Wednesday, August 7, 2013

After NSA Leaks, Senators Re-Introduce Bill To Reduce Patriot Act Secrecy


After NSA Leaks, Senators Re-Introduce Bill To Reduce Patriot Act Secrecy


Senator Ron Wyden questioning Director of National Intelligence James Clapper in March.
While many in the U.S. government and the media are busy calling for the extradition and prosecution of NSA leaker Edward Snowden, one group of senators is working to change the laws that allowed the secret surveillance his leaks exposed.
Senators Jeff Merkley and Mike Lee, along with six other legislators, on Tuesday introduced a new bill that would require the Attorney General to declassify “significant” opinions of the Foreign Intelligence Surveillance Court, which is meant to oversee the scope and targets of surveillance by agencies like the NSA under the Patriot Act.
The broad, secret powers of that judicial body were put in the spotlight last week when the Guardian newspaper published a top secret order from the court leaked by 29-year-old Booz Allen Hamilton staffer Edward Snowden, demanding that Verizon Business Network Services hand over the call records of every one of its American customers for a three month period ending in July. Senators Diane Feinstein and Saxby Chambliss responded to the outcry surrounding that leak by commenting that this sort of Patriot Act-enabled surveillance has in fact been going on for seven years. And within 24 hours, the revelation of that surveillance had widened to also include AT&T and Sprint.
“Americans deserve to know how much information about their private communications the government believes it’s allowed to take under the law,” Senator Merkley is quoted as saying in a press release. “There is plenty of room to have this debate without compromising our surveillance sources or methods or tipping our hand to our enemies.  We can’t have a serious debate about how much surveillance of Americans’ communications should be permitted without ending secret law.”
The Senators’ measure to shed more light on the FISC was first introduced late last year, but was rejected in a vote of 38 in favor and 52 against. In the wake of Snowden’s leaks, the bill may now have more popular support.
Though the FISC was designed to provide a check on the power of the FBI’s and the NSA’s surveillance, its critics argue that it’s become little more than a rubber stamp process. In its annual report to Congress, the FISC stated in April that it had received 1,789 applications for electronic surveillance. One was withdrawn by the petitioners. Forty were approved with some changes.
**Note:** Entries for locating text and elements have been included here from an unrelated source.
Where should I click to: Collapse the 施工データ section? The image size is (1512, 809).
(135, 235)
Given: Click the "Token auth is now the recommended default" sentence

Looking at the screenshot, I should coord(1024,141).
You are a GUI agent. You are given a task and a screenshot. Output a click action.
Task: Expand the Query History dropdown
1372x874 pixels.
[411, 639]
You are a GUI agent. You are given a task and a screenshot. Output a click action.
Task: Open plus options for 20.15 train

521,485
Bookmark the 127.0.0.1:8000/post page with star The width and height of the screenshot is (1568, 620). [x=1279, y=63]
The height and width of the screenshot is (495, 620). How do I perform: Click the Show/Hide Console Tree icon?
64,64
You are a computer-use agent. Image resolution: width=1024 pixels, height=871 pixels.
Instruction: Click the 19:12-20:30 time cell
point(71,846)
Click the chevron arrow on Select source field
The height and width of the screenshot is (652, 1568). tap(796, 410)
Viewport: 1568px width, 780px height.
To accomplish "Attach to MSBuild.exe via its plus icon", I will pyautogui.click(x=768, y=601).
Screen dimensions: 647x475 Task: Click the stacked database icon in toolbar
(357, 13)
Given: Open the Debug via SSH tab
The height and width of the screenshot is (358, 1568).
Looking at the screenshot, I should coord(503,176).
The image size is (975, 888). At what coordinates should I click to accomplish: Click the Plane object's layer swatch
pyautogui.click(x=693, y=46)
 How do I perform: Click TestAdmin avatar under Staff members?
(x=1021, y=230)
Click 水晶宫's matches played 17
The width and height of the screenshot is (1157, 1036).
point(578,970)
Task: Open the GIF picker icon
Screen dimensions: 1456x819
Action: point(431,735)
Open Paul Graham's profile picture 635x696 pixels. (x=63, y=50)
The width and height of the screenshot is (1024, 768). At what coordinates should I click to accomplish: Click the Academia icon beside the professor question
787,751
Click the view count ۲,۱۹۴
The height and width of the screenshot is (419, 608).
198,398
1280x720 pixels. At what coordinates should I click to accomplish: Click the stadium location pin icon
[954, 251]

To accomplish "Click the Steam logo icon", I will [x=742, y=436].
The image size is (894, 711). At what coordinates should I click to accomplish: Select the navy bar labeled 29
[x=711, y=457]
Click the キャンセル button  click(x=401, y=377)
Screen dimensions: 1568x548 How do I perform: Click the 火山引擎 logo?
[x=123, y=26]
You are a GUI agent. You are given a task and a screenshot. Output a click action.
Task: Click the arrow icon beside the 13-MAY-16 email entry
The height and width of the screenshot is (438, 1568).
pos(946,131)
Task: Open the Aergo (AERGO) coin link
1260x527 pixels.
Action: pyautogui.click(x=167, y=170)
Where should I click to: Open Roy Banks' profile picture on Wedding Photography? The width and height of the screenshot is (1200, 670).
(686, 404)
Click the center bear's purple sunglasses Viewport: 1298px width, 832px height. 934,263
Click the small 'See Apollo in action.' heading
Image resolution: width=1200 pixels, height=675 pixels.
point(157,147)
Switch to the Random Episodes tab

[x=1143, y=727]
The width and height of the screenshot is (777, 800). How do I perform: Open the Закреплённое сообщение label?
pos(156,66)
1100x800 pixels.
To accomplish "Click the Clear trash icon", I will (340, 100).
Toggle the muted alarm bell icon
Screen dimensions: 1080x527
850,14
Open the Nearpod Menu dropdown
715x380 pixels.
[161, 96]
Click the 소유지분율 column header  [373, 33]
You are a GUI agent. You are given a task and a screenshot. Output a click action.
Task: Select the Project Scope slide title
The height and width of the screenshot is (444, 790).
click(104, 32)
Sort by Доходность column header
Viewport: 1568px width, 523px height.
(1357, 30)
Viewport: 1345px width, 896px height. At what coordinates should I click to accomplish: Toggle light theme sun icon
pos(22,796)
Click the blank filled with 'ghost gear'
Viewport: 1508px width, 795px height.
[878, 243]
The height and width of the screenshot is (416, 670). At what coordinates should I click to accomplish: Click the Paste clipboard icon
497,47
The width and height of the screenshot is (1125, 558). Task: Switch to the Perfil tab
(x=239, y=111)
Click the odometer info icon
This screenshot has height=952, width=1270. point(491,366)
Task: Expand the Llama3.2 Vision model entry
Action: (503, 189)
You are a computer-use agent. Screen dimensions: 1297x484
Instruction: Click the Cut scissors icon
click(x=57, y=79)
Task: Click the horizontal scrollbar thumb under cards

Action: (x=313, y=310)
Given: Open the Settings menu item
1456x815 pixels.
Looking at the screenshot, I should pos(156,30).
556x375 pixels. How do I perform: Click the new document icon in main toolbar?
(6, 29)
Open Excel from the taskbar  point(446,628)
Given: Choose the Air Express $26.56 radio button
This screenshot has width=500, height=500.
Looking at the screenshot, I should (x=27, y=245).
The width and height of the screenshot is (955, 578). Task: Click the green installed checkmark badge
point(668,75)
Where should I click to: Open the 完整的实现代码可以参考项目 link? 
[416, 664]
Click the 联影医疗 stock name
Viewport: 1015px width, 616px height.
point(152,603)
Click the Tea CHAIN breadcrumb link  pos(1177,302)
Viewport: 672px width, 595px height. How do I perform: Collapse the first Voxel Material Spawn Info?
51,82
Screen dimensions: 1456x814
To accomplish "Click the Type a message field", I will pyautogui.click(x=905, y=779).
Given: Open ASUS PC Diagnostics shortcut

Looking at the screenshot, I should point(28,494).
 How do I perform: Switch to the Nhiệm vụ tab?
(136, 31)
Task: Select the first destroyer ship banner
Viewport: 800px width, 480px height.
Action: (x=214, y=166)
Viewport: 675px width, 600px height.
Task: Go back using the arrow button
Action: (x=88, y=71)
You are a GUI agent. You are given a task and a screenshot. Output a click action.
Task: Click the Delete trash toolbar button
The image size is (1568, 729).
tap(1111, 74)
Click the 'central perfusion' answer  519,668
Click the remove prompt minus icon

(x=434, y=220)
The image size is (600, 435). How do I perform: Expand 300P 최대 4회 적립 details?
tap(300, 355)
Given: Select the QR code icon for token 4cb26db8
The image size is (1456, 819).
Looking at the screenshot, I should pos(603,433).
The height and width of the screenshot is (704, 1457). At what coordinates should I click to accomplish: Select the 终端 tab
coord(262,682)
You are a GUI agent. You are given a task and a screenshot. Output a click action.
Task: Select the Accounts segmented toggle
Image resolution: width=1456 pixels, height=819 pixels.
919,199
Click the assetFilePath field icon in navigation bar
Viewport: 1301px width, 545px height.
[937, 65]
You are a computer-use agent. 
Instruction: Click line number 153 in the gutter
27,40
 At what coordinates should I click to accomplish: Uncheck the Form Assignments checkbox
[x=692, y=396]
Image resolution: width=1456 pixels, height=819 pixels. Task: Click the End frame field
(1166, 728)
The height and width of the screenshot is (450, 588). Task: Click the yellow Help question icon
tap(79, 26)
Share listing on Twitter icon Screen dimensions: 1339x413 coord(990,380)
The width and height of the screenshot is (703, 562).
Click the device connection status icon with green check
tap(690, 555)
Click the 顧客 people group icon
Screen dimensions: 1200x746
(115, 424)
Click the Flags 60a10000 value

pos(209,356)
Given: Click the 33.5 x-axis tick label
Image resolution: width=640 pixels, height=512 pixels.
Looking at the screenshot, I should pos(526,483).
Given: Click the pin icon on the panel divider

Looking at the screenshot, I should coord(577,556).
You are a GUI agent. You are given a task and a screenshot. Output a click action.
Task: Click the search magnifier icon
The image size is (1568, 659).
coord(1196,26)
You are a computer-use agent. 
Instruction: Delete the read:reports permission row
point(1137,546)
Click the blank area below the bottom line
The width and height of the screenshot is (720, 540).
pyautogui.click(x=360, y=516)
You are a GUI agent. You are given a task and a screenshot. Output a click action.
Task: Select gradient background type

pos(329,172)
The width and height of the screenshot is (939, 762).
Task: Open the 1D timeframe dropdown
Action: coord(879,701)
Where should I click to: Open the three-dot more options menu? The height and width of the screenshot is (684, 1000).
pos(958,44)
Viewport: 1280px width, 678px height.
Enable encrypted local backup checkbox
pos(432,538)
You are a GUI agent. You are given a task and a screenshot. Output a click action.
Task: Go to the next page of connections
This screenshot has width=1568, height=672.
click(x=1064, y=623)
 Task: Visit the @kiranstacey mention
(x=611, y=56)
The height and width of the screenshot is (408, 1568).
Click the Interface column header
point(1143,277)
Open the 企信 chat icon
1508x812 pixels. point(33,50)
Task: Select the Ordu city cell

All 1,748 others were approved just as they’d been submitted.
“This is a secret court that makes secret law and is entirely one-sided,” says Electronic Frontier Foundation (EFF) policy analyst Mark Jaycox. When a government agency petitions for permission to surveil a target, only the government agency’s views are represented in the court, not the subject of that spying, he says. “There are no adversarial arguments, no vetting.”
The EFF, in fact, doesn’t believe that the Senators’ amendment goes far enough to address the privacy violations exposed by Snowden’s disclosures, and wants an active investigation into NSA’s cell phone record collection and its PRISM program, revealed in another leaked document to be a method of collecting data from Internet firms including Google, Microsoft, Apple and Facebook.
“We hope this bill will catalyze a larger public debate around these revelations,” says Jaycox. “[But] we want an investigative committee, a special committee to investigate these ongoing surveillance programs, to determine the full depths of and breadth of PRISM and these other surveillance programs.”
Update: The eight senators aren’t the only ones pushing for more transparency around Foreign Intelligence Surveillance Act requests. Google’s chief counsel David Drummond has also sent a public letter to Attorney General Eric Holder and FBI Director Robert Mueller asking permission to reveal the number of FISA requests the company receives for its users’ data.
One Senator who has already attempted to shed more light on those surveillance projects is Ron Wyden of Oregon, who has added his name to the new bill. In a congressional hearing last March, Wyden asked Director of National Intelligence James Clapper whether ”the NSA collect[s] any type of data at all on millions or hundreds of millions of Americans,” to which Clapper responded “No sir.”
In an interview on NBC’s Today Show Sunday, Clapper said that the logic behind his response involved the ambiguous definition of the word “collect,” which he admitted was “too cute by half.”
With this latest bill, Wyden may elicit more straightforward answers from those that oversee the NSA. “It is impossible for the American people to have an informed public debate about laws that are interpreted, enforced, and adjudicated in complete secrecy,” Wyden wrote in Tuesday’s press release. ”When talking about the laws governing intelligence operations, the process has little to no transparency. Declassifying FISA Court opinions in a form that does not put sources and methods at risk will give the American people insight into what government officials believe the law allows them to do.”